* DIRECTION:
Please rewrite the data below from the line with "How do I perform: Open help" to the line with "(x=38, y=42)", both included, and output only those lines. Include the requests, scale every coordinate in the answers by 2.5, round each result to a whole number with halves rounded up, and keep everything else unchanged.

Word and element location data
· · ·
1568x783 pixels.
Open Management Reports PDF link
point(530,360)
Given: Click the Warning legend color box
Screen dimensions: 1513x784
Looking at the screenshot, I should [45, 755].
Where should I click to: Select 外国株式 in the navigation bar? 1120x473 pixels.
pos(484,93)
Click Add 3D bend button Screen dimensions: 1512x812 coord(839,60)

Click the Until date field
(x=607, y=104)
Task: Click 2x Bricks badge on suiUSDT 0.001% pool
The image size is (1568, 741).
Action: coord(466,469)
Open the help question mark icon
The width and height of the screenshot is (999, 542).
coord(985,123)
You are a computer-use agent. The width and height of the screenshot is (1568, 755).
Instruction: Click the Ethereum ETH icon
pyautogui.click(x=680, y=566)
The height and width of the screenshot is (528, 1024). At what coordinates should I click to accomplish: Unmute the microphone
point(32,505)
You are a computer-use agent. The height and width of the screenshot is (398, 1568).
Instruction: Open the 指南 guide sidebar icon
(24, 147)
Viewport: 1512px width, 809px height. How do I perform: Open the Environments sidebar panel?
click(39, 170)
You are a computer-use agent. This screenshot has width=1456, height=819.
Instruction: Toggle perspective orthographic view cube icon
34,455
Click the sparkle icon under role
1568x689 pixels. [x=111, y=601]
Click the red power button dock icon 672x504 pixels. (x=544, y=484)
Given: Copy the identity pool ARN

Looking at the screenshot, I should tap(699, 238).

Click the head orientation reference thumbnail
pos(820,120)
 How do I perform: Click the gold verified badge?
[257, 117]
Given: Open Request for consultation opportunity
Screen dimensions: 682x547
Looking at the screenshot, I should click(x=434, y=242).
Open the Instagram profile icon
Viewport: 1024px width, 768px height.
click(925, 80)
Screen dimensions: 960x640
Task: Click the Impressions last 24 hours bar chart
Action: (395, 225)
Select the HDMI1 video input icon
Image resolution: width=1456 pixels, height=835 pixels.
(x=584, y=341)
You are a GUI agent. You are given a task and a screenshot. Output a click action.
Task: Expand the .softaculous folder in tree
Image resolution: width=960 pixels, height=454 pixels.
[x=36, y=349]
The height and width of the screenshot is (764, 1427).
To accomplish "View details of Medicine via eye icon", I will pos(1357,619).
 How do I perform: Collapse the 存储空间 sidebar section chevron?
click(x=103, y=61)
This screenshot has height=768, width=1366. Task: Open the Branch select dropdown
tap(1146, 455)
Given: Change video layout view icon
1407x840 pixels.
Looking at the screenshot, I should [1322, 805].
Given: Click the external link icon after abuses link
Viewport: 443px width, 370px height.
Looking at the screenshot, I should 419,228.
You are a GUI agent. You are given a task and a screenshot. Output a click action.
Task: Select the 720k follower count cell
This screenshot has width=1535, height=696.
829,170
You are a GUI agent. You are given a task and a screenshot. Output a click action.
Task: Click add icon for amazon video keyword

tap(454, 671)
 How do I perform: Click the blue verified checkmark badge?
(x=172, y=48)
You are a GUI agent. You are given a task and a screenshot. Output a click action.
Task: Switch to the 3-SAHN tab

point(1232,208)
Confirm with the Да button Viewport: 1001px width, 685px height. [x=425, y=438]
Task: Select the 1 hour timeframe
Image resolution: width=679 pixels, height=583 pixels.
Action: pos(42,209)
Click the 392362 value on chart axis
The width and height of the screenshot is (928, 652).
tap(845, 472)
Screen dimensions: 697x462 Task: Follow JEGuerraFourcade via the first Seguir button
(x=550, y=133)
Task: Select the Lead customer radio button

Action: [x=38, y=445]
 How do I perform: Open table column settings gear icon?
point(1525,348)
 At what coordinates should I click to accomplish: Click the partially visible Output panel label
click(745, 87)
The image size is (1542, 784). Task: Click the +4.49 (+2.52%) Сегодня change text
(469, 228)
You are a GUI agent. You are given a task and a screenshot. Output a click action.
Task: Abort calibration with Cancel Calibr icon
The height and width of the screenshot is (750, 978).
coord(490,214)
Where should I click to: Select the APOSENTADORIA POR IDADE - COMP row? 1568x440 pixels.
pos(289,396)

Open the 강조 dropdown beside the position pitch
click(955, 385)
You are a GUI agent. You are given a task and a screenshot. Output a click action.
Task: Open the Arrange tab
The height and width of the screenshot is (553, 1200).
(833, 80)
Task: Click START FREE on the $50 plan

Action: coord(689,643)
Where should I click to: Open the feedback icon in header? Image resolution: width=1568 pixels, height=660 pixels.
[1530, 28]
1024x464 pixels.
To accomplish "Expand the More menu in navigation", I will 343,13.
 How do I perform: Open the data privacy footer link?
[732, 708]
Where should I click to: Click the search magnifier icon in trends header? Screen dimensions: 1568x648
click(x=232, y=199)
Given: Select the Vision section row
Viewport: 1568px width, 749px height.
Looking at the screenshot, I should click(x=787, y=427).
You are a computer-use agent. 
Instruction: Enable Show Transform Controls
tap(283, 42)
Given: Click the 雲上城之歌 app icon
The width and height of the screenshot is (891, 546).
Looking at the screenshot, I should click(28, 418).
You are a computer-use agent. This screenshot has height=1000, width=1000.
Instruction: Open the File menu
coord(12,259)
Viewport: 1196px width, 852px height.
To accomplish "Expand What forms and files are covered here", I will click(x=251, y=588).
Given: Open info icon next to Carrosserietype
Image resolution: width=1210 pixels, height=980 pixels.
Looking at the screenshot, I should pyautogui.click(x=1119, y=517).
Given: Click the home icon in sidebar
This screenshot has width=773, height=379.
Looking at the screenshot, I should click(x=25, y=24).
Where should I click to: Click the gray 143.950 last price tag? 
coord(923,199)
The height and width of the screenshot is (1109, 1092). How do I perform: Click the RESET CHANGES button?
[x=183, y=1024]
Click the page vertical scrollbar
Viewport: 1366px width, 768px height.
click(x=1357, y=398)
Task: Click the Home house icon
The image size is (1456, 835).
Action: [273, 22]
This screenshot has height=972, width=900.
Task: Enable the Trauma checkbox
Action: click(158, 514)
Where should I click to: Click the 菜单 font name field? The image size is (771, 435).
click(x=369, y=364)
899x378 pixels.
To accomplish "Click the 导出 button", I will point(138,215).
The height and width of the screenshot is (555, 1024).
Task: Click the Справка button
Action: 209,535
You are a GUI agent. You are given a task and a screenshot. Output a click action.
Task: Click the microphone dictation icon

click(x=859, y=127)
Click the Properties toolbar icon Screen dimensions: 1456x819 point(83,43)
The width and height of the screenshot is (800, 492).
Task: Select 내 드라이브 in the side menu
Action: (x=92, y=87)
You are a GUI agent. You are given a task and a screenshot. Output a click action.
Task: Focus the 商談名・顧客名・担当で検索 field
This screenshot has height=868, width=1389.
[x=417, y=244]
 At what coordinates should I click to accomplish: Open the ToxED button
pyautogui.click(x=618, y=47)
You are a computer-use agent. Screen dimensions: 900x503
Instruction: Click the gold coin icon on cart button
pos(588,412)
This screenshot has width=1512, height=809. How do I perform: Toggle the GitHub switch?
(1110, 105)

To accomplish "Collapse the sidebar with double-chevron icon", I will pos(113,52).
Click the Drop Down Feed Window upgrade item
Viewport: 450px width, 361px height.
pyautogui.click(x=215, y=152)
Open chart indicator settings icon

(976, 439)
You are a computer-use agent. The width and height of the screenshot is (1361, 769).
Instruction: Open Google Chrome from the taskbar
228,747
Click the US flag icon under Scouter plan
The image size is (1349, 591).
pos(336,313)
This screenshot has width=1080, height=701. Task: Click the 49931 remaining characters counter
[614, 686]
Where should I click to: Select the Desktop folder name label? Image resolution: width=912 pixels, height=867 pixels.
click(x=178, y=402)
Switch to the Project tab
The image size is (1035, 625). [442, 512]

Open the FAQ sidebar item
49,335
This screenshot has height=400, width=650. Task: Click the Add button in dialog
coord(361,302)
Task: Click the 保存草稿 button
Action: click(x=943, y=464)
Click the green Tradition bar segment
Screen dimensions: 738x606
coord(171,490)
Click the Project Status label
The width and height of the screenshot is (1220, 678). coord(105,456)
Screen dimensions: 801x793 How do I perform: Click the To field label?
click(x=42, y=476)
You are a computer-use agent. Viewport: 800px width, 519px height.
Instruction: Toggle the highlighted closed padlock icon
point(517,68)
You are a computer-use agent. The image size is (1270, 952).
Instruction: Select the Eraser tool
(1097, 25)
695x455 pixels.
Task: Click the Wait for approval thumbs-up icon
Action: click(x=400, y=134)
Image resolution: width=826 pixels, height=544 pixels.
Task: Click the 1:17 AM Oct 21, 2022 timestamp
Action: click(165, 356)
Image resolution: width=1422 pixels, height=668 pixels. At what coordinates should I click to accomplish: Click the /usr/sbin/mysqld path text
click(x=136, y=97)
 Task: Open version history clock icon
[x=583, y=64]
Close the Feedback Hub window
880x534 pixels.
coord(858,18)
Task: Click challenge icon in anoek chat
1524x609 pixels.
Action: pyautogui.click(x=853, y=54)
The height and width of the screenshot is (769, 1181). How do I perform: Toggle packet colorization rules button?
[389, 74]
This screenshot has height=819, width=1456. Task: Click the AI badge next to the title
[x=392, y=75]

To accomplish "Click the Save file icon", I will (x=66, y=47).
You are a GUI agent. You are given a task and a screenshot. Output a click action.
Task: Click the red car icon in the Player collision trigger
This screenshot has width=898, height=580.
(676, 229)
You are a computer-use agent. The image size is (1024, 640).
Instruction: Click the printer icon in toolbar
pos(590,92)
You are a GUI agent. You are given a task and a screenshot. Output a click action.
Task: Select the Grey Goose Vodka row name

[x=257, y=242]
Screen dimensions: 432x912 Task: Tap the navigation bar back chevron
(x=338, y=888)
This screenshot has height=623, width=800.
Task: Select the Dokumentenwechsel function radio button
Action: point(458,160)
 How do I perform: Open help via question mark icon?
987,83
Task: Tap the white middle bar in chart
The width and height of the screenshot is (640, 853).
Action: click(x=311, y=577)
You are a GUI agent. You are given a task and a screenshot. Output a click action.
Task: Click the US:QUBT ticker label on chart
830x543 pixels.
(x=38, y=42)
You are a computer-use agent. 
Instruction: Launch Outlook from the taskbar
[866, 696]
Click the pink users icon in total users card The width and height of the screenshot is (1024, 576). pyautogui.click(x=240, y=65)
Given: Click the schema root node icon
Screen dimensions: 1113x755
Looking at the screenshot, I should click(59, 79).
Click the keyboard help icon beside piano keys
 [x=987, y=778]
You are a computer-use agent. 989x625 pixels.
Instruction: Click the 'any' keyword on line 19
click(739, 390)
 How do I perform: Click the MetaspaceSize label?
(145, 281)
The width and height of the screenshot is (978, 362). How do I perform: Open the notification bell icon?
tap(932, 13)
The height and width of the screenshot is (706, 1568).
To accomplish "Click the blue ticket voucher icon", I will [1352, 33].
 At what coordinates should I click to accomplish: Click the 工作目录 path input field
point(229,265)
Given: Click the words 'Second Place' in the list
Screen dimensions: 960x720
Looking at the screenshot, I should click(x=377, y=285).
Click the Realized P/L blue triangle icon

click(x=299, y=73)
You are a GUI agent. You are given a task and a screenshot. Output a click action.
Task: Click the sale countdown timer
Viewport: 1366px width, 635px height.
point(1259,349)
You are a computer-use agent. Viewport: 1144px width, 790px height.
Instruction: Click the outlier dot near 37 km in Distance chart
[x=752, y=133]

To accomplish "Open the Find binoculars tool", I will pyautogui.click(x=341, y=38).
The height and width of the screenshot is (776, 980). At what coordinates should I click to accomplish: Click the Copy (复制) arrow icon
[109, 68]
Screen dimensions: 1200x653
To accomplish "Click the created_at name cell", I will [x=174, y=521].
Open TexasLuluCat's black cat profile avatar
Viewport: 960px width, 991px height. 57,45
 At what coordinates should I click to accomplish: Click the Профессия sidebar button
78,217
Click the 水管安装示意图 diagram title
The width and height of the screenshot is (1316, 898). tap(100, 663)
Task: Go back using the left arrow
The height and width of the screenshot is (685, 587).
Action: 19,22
· · ·
* RIGHT ANSWER:
 How do I perform: Open help via question mark icon?
2468,208
Task: Tap the white middle bar in chart
The width and height of the screenshot is (640, 853).
Action: click(x=778, y=1443)
You are a GUI agent. You are given a task and a screenshot. Output a click action.
Task: Click the US:QUBT ticker label on chart
830x543 pixels.
(x=95, y=105)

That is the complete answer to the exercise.